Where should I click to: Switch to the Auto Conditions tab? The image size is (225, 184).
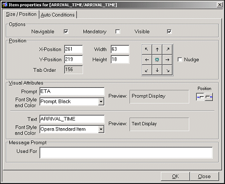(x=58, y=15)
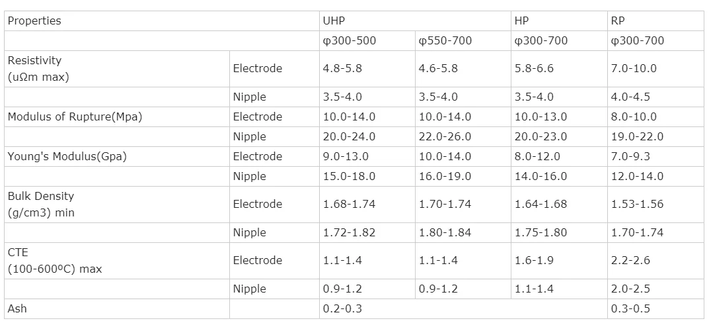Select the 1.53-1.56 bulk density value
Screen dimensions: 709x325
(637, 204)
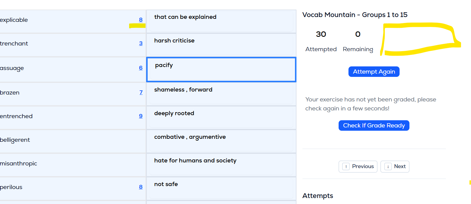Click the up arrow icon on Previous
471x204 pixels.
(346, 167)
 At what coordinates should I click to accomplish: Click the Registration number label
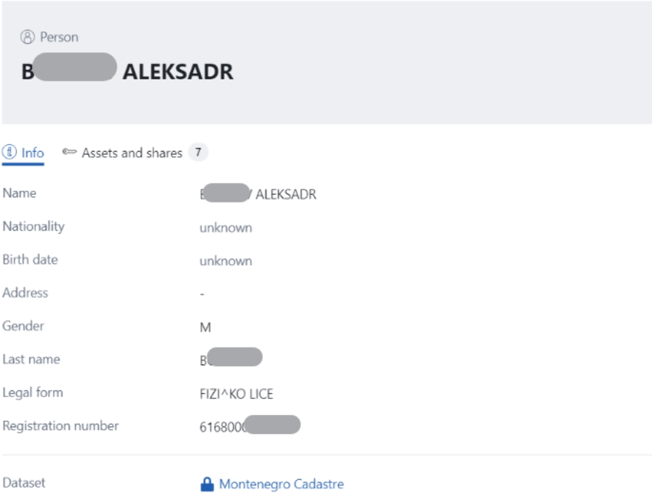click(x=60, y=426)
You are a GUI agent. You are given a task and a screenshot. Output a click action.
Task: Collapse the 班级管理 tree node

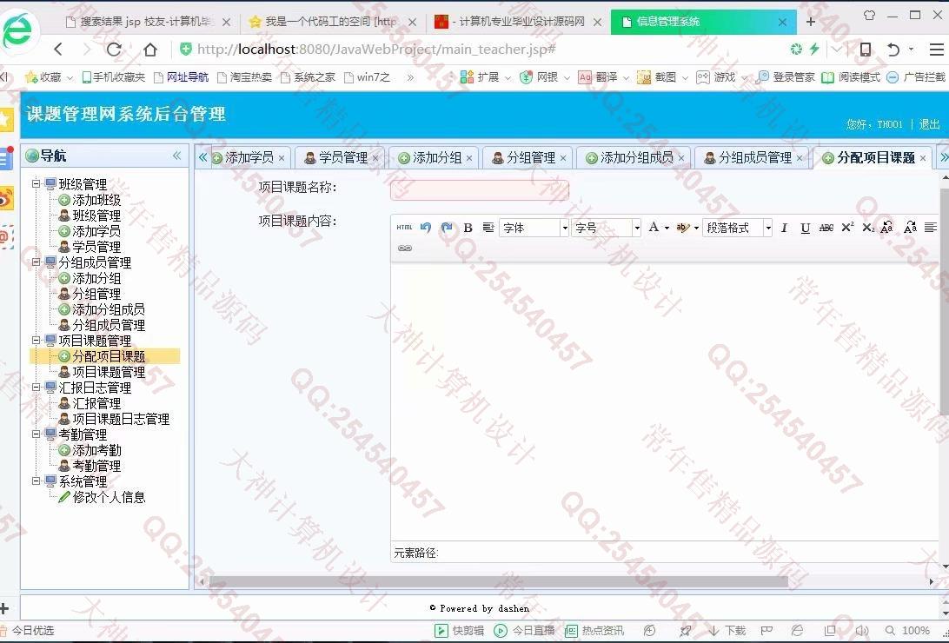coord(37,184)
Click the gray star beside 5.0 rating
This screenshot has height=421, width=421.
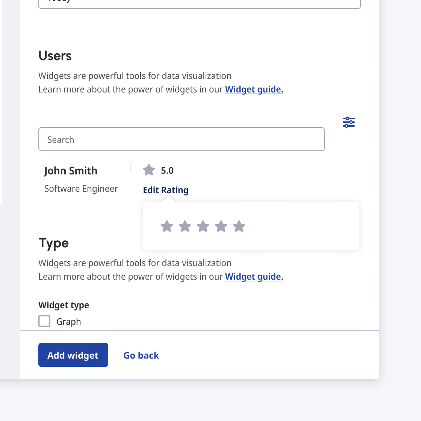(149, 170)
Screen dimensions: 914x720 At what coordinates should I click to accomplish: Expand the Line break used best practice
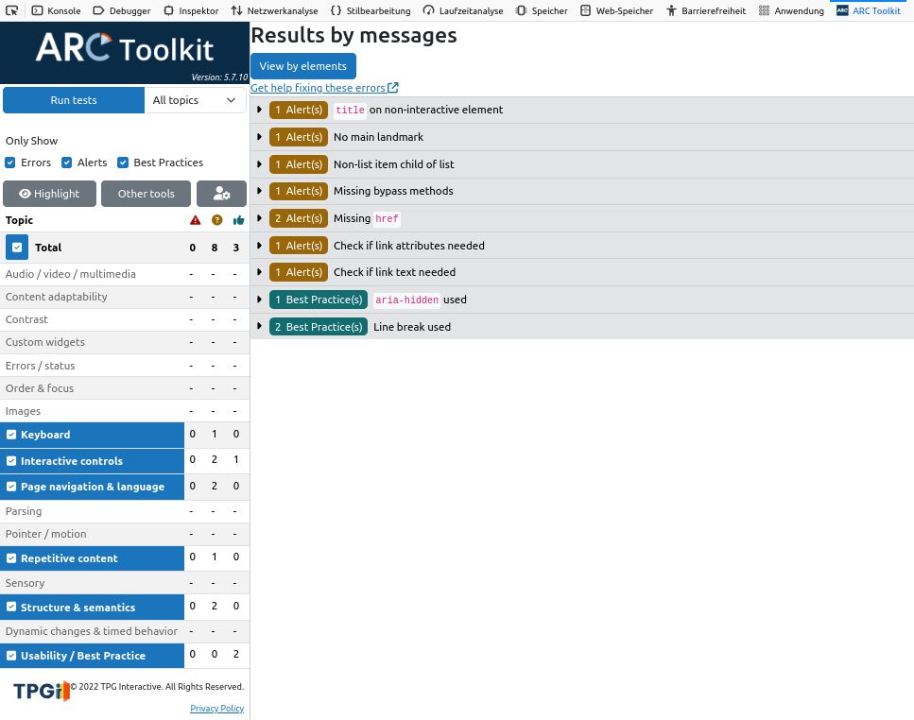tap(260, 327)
· · · ·
=== What you will do ===
Copy the lines starting at the line that contains "Screen dimensions: 914x720" and running to the final line of the entries, inclusive; omit all pictures.

=== Task solution ===
Screen dimensions: 914x720 At what coordinates should I click to accomplish: Expand the Line break used best practice
tap(260, 327)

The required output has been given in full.